How to complete this task:
Give the entries again, precisely as they were written.

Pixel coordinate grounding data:

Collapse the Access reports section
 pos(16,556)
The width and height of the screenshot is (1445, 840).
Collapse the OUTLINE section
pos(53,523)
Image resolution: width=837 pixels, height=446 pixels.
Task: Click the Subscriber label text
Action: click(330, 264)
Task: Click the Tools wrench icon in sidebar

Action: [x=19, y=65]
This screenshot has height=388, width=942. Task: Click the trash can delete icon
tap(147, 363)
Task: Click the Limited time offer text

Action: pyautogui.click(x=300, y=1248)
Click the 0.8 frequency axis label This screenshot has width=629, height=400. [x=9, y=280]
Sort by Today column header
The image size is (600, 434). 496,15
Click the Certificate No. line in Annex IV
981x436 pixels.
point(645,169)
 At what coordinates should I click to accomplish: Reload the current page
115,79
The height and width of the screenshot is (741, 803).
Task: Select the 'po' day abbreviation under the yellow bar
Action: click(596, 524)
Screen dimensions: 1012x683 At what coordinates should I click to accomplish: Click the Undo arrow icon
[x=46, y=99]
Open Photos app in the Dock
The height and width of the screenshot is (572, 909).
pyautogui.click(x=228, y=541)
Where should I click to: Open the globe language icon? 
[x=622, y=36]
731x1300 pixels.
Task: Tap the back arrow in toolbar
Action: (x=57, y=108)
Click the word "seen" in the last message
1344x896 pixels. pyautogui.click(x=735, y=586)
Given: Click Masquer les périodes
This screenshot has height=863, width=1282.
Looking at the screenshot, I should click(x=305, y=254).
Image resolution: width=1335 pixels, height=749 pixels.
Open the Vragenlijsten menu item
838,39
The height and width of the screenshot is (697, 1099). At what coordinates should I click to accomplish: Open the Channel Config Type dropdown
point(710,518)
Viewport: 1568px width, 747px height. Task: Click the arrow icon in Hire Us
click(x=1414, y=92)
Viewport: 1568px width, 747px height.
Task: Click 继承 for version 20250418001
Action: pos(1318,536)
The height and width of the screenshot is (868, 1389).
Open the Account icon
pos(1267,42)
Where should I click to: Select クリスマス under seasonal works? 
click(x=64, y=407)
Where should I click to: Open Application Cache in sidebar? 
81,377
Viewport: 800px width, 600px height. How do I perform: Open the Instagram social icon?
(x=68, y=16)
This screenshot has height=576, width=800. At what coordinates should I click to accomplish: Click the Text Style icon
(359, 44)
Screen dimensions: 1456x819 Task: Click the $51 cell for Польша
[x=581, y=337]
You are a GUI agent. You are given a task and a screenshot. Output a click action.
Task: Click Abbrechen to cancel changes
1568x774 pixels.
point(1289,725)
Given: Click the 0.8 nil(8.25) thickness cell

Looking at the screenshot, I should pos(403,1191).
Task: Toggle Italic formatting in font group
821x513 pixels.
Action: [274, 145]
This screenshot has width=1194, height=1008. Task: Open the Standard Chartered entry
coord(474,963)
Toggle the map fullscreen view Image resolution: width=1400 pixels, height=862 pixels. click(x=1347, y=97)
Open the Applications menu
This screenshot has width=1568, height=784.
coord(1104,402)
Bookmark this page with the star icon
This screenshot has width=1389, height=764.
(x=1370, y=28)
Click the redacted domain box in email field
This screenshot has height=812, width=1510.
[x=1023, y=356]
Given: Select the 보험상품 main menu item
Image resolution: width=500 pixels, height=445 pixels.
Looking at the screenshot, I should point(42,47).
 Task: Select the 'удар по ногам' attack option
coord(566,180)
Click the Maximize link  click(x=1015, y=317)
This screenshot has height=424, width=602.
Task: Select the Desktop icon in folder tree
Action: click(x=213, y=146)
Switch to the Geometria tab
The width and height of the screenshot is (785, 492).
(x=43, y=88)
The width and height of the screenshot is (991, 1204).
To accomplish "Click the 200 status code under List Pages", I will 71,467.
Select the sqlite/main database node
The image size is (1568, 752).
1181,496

Exercise result:
Collapse the Access reports section
 pos(16,556)
The width and height of the screenshot is (1445, 840).
Collapse the OUTLINE section
pos(53,523)
Image resolution: width=837 pixels, height=446 pixels.
Task: Click the Subscriber label text
Action: click(330, 264)
Task: Click the Tools wrench icon in sidebar

Action: [x=19, y=65]
This screenshot has height=388, width=942. Task: Click the trash can delete icon
tap(147, 363)
Task: Click the Limited time offer text

Action: pyautogui.click(x=300, y=1248)
Click the 0.8 frequency axis label This screenshot has width=629, height=400. [x=9, y=280]
Sort by Today column header
The image size is (600, 434). 496,15
Click the Certificate No. line in Annex IV
981x436 pixels.
point(645,169)
 At what coordinates should I click to accomplish: Reload the current page
115,79
The height and width of the screenshot is (741, 803).
Task: Select the 'po' day abbreviation under the yellow bar
Action: click(596, 524)
Screen dimensions: 1012x683 At what coordinates should I click to accomplish: Click the Undo arrow icon
[x=46, y=99]
Open Photos app in the Dock
The height and width of the screenshot is (572, 909).
pyautogui.click(x=228, y=541)
Where should I click to: Open the globe language icon? 
[x=622, y=36]
731x1300 pixels.
Task: Tap the back arrow in toolbar
Action: (x=57, y=108)
Click the word "seen" in the last message
1344x896 pixels. pyautogui.click(x=735, y=586)
Given: Click Masquer les périodes
This screenshot has height=863, width=1282.
Looking at the screenshot, I should click(x=305, y=254).
Image resolution: width=1335 pixels, height=749 pixels.
Open the Vragenlijsten menu item
838,39
The height and width of the screenshot is (697, 1099). At what coordinates should I click to accomplish: Open the Channel Config Type dropdown
point(710,518)
Viewport: 1568px width, 747px height. Task: Click the arrow icon in Hire Us
click(x=1414, y=92)
Viewport: 1568px width, 747px height.
Task: Click 继承 for version 20250418001
Action: pos(1318,536)
The height and width of the screenshot is (868, 1389).
Open the Account icon
pos(1267,42)
Where should I click to: Select クリスマス under seasonal works? 
click(x=64, y=407)
Where should I click to: Open Application Cache in sidebar? 
81,377
Viewport: 800px width, 600px height. How do I perform: Open the Instagram social icon?
(x=68, y=16)
This screenshot has height=576, width=800. At what coordinates should I click to accomplish: Click the Text Style icon
(359, 44)
Screen dimensions: 1456x819 Task: Click the $51 cell for Польша
[x=581, y=337]
You are a GUI agent. You are given a task and a screenshot. Output a click action.
Task: Click Abbrechen to cancel changes
1568x774 pixels.
point(1289,725)
Given: Click the 0.8 nil(8.25) thickness cell

Looking at the screenshot, I should pos(403,1191).
Task: Toggle Italic formatting in font group
821x513 pixels.
Action: [274, 145]
This screenshot has width=1194, height=1008. Task: Open the Standard Chartered entry
coord(474,963)
Toggle the map fullscreen view Image resolution: width=1400 pixels, height=862 pixels. click(x=1347, y=97)
Open the Applications menu
This screenshot has width=1568, height=784.
coord(1104,402)
Bookmark this page with the star icon
This screenshot has width=1389, height=764.
(x=1370, y=28)
Click the redacted domain box in email field
This screenshot has height=812, width=1510.
[x=1023, y=356]
Given: Select the 보험상품 main menu item
Image resolution: width=500 pixels, height=445 pixels.
Looking at the screenshot, I should point(42,47).
 Task: Select the 'удар по ногам' attack option
coord(566,180)
Click the Maximize link  click(x=1015, y=317)
This screenshot has height=424, width=602.
Task: Select the Desktop icon in folder tree
Action: click(x=213, y=146)
Switch to the Geometria tab
The width and height of the screenshot is (785, 492).
(x=43, y=88)
The width and height of the screenshot is (991, 1204).
To accomplish "Click the 200 status code under List Pages", I will 71,467.
Select the sqlite/main database node
The image size is (1568, 752).
1181,496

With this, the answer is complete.